### Page extract
ScienceDaily had an article on the research of B. Strowbridge and P. Larimer. (here) Their ‘first’ is to create stimulus-specific sustained activity patterns in brain circuits maintained in vitro using pieces of rodent hippocampus memory in a petri dish.
Mossy cells are unusual because they maintain much of their normal activity even when kept alive in thin brain slices. The spontaneous electrical activity found in mossy cells was critical to their discovery of memory traces in this brain region.
When stimulating electrodes were inserted in the hippocampal brain slice the spontaneous activity in the mossy cells remembered which electrode had been activated. The memory in vitro lasted about 10 seconds, about as long as many types of working memories studied in people.
“This is the first time anyone has stored information in spontaneously active pieces of mammalian brain tissue. It is probably not a coincidence that we were able to show this memory effect in the hippocampus, the brain region most associated with human memory,” said Strowbridge.

### Data segment
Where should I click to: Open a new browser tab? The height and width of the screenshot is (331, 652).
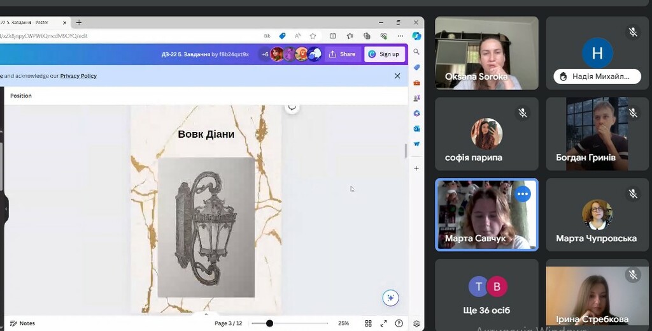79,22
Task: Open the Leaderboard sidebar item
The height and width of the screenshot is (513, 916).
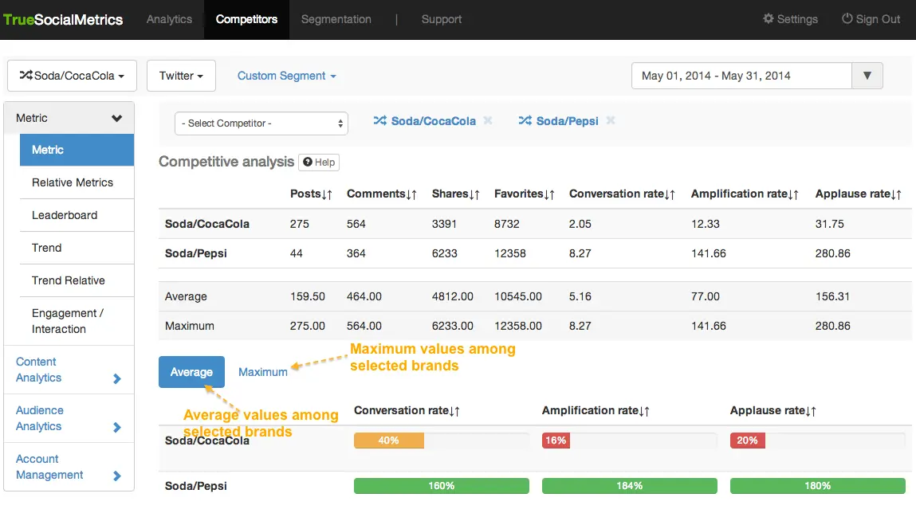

### Problems to solve
1: Answer these about the article on memory in slices of rodent hippocampus:
(a) Which type of cell keeps much of its normal activity when kept alive in thin brain slices?
(b) Roughly how long did the memory in vitro last?
(c) Which brain region does Strowbridge call the one most associated with human memory?
2: Carry the article on memory in slices of rodent hippocampus forward from its final sentence.
The data shown above comes from a separate source.

### Exercise responses
1:
(a) Mossy cells
(b) About 10 seconds
(c) The hippocampus

2:
The scientists measured the frequency of synaptic inputs onto the mossy cells to determine whether or not the hippocampus had retained memory…They also found the brain circuit that enabled the hippocampus to remember which input pathway had been activated. The memory effect occurred because of a rare type of brain cell called semilunar granule cells, described in 1893 by the father of neuroscience, Ramón y Cajal. The semilunar granule cells have an unusual form of persistent activity, allowing them to maintain memory and connect to the mossy cells.
Working memory is intimately involved with consciousness.